Sementara, saat dirinya gagal memenuhi ekspektasi orangtuanya, dia merasa marah terhadap diri sendiri dan terhadap sang pemberi ekspektasi.

"Marah terhadap diri sendiri itu kayak, 'Kalau saya mau menuruti apa kata orang lain (ekspektasi orang tua), saya harus mampu melakukannya.' Kalau marah terhadap orang lain yang memberikan ekspektasi (orangtua), itu kayak, 'Siapa lo ngarepin gue untuk (melakukan) ini itu'," jelas Talita.

Bernegosiasi Walau pada Akhirnya Mengalah

Setelah bertahun-tahun mengalami perasaan tertekan dan marah terkait ekspektasi kedua orangtuanya, dia akhirnya memutuskan untuk berani mengemukakan pendapatnya kepada ayah ibunya.

Ini karena dia menyadari bahwa dia tak bisa terus-menerus memenuhi segala ekspektasi tersebut.

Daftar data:
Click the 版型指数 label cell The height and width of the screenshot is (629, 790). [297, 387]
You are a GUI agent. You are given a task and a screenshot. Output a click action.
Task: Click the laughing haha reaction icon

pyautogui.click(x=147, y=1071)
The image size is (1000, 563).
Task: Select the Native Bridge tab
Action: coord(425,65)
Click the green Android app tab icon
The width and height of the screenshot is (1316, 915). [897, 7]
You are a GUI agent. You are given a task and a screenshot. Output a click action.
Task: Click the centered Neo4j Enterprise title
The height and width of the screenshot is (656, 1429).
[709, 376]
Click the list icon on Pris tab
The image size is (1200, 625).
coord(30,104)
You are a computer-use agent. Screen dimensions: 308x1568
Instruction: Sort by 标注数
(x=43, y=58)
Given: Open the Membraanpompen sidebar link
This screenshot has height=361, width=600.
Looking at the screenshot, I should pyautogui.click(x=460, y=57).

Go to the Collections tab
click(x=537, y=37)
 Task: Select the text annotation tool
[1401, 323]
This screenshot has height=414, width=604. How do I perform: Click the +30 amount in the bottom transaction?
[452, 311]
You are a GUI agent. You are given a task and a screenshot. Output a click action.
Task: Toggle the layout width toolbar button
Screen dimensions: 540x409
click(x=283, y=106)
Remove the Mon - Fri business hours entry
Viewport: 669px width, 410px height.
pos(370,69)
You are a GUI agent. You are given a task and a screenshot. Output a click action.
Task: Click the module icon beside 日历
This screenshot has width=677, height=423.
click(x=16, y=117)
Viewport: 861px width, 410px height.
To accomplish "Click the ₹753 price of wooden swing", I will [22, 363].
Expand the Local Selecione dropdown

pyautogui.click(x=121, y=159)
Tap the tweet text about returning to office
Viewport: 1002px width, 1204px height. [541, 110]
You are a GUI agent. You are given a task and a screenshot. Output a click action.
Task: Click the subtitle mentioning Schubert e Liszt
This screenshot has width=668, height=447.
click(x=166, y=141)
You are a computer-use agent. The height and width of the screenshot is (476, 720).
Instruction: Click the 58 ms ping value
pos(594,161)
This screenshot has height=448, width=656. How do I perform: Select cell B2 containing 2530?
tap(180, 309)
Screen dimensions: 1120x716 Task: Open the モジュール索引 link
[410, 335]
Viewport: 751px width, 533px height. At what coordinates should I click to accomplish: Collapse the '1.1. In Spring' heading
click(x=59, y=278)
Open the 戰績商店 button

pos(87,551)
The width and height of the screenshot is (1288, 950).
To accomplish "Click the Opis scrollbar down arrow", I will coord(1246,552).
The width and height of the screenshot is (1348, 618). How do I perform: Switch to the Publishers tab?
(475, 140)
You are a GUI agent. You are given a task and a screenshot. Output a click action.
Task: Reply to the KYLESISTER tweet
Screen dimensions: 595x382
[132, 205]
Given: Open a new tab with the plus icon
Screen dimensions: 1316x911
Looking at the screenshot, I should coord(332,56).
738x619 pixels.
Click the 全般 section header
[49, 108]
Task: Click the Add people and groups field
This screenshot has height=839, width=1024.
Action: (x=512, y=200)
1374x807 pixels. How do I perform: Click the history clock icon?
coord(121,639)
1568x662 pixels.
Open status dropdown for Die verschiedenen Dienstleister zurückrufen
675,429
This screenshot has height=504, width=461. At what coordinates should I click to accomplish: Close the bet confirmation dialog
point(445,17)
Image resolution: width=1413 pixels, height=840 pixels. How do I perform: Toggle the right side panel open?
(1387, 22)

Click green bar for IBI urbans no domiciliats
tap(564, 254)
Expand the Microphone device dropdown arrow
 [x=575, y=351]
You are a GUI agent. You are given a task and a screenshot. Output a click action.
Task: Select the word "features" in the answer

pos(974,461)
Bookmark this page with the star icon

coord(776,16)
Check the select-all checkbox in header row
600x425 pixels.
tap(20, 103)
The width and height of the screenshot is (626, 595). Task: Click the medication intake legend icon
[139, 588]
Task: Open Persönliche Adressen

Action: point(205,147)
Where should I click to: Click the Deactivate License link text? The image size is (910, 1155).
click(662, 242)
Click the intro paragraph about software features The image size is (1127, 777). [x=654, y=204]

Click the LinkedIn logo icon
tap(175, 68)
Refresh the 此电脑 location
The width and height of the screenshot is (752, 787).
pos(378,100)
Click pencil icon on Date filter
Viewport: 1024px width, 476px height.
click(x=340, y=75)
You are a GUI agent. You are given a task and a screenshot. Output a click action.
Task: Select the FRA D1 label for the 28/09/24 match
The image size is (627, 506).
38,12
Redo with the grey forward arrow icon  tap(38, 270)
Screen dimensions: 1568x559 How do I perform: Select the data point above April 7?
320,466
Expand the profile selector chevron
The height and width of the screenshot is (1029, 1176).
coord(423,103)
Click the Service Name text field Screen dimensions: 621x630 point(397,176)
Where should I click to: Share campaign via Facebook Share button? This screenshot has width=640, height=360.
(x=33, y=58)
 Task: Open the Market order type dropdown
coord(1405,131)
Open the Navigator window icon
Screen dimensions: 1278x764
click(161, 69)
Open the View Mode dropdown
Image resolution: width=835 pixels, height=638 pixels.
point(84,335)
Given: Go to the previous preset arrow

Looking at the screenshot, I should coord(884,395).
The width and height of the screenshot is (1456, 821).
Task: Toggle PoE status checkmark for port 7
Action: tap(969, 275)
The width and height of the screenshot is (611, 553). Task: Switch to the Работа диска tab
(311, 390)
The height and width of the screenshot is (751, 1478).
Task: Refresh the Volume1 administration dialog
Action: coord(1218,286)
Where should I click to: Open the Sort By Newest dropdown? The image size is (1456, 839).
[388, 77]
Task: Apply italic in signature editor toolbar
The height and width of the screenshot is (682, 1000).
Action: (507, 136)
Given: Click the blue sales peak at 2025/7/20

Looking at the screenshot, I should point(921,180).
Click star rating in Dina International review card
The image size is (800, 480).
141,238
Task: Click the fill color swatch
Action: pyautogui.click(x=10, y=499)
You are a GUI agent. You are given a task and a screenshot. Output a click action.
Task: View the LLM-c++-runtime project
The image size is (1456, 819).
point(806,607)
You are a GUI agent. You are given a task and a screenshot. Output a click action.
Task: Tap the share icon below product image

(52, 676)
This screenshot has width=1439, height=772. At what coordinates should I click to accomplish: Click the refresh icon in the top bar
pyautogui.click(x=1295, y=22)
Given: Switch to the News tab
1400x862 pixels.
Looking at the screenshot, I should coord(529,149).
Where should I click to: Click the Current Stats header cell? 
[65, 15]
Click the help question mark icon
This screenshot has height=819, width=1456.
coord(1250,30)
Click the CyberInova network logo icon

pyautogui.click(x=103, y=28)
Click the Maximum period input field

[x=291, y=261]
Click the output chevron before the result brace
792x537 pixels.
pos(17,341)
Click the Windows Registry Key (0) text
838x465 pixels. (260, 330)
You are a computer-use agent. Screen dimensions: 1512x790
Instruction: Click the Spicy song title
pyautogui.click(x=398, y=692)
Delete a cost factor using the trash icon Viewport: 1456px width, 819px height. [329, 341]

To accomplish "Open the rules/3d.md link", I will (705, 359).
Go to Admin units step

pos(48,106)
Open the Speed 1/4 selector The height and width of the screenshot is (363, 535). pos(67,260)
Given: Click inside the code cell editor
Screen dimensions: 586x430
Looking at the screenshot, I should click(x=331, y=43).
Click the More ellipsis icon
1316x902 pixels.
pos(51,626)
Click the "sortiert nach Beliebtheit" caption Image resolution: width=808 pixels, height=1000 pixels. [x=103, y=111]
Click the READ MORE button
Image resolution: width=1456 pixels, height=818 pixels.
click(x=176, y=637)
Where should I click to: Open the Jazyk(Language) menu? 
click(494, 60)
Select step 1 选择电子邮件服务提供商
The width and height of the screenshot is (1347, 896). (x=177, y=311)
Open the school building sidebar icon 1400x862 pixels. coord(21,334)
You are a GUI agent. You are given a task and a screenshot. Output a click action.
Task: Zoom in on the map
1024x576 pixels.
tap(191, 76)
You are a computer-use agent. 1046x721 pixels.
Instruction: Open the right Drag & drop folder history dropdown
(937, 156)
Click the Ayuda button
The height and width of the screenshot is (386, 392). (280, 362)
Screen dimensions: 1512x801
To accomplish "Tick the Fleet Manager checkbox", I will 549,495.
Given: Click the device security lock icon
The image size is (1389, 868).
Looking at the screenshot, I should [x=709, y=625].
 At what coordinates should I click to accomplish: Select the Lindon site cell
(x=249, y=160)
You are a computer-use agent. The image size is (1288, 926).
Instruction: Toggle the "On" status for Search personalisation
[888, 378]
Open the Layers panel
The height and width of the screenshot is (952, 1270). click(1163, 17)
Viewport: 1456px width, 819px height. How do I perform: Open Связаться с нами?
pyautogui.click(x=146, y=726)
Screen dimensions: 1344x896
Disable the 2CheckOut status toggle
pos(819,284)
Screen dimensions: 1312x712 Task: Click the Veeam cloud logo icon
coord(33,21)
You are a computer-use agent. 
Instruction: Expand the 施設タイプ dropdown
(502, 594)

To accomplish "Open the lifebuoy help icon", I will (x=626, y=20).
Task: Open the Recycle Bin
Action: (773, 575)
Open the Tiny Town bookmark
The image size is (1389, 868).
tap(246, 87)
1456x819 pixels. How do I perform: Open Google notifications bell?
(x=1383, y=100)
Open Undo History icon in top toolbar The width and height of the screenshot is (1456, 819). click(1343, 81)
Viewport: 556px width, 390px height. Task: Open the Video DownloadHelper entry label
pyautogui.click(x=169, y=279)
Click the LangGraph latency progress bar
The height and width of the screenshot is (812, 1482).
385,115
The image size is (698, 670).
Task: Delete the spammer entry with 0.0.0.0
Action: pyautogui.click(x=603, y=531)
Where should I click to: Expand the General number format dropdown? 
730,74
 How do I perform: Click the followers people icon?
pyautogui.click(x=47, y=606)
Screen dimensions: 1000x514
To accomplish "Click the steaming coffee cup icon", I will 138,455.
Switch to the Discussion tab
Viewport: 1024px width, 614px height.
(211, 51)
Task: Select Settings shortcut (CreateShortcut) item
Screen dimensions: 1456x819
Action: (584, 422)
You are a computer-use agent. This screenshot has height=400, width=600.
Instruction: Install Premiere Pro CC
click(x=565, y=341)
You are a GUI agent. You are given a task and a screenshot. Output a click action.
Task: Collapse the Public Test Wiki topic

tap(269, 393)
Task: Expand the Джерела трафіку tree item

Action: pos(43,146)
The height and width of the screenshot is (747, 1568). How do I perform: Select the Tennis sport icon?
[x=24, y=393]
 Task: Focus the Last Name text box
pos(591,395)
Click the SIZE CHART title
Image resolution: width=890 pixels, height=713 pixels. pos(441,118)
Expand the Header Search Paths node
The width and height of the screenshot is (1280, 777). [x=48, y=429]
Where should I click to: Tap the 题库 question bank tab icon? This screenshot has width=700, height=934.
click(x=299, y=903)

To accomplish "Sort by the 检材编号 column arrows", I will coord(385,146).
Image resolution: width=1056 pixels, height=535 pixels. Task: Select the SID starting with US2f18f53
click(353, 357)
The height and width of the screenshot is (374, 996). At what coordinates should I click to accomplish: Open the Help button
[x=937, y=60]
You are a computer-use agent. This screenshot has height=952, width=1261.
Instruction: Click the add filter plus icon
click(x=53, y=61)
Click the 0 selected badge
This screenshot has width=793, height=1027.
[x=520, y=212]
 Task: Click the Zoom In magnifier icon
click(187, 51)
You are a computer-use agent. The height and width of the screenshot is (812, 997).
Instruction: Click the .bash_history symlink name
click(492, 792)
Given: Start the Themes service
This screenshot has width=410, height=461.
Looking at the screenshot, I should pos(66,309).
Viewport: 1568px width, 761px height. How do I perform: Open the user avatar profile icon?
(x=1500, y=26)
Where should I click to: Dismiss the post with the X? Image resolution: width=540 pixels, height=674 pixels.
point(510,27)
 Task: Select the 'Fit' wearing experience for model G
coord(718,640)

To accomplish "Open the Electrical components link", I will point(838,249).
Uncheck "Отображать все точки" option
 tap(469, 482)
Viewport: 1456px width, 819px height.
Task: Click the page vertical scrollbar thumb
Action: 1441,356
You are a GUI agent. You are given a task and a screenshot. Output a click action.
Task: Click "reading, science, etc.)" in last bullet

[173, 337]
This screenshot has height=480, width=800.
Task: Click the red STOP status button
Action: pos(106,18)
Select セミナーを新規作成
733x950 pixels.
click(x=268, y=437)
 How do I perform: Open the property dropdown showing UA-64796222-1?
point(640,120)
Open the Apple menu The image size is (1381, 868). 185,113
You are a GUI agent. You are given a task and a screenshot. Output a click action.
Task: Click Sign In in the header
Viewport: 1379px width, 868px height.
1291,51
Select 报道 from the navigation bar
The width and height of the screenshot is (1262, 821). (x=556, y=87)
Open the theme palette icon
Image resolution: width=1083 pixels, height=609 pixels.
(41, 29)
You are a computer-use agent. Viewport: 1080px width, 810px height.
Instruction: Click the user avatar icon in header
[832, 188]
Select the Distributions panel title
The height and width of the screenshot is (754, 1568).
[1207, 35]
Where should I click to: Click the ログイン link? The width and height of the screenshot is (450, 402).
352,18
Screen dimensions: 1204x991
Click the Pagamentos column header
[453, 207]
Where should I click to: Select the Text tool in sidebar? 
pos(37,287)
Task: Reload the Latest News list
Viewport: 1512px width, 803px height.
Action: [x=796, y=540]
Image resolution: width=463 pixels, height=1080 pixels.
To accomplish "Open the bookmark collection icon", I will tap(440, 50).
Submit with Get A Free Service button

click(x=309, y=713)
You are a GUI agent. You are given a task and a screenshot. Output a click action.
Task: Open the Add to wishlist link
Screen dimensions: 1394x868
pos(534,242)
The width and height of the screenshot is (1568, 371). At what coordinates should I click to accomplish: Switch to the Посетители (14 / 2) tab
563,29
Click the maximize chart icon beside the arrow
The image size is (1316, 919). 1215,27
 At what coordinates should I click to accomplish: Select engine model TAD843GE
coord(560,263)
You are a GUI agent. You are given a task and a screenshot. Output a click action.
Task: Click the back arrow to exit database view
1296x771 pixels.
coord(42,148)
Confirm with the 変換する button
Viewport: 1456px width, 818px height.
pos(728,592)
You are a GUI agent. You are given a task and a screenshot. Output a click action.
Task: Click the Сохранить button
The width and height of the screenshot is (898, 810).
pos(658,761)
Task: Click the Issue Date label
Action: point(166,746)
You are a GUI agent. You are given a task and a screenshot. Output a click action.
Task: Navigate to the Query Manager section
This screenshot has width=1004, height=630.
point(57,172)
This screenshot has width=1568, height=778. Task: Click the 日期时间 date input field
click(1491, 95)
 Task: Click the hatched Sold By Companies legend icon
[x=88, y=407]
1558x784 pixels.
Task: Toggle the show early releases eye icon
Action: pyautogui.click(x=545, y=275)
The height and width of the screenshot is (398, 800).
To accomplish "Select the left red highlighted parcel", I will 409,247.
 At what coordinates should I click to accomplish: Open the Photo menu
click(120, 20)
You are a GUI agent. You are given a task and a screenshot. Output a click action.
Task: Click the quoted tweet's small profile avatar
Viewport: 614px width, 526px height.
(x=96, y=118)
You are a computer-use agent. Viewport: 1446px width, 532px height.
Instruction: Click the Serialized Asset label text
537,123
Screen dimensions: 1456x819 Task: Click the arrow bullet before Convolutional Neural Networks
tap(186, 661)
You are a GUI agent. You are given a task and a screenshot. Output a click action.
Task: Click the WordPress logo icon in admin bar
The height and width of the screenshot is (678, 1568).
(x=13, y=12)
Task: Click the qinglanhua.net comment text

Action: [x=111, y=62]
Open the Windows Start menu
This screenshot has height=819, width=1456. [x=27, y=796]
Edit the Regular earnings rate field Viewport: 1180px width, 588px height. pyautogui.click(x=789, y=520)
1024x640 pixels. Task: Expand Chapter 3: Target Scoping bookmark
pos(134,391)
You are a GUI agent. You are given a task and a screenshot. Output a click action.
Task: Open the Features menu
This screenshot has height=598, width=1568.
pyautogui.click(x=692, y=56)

#### [PETUNJUK TUGAS]
- A) Tulis ulang bagian teks tentang ekspektasi orang tua mulai dari "Setelah bertahun-tahun mengalami" sampai "kepada ayah ibunya.". Ganti "bertahun-tahun" dengan "berbulan-bulan".
- B) Tolong pilih dan salin setiap baris daftar data yang memuat kata "cell", dengan membedakan huruf besar dan kecil.

#### [JAWABAN LENGKAP]
- A)
Setelah berbulan-bulan mengalami perasaan tertekan dan marah terkait ekspektasi kedua orangtuanya, dia akhirnya memutuskan untuk berani mengemukakan pendapatnya kepada ayah ibunya.

- B)
Click the 版型指数 label cell The height and width of the screenshot is (629, 790). [297, 387]
This screenshot has height=448, width=656. How do I perform: Select cell B2 containing 2530?
Where should I click to: Click the Current Stats header cell? 
Given: Click inside the code cell editor
 At what coordinates should I click to accomplish: Select the Lindon site cell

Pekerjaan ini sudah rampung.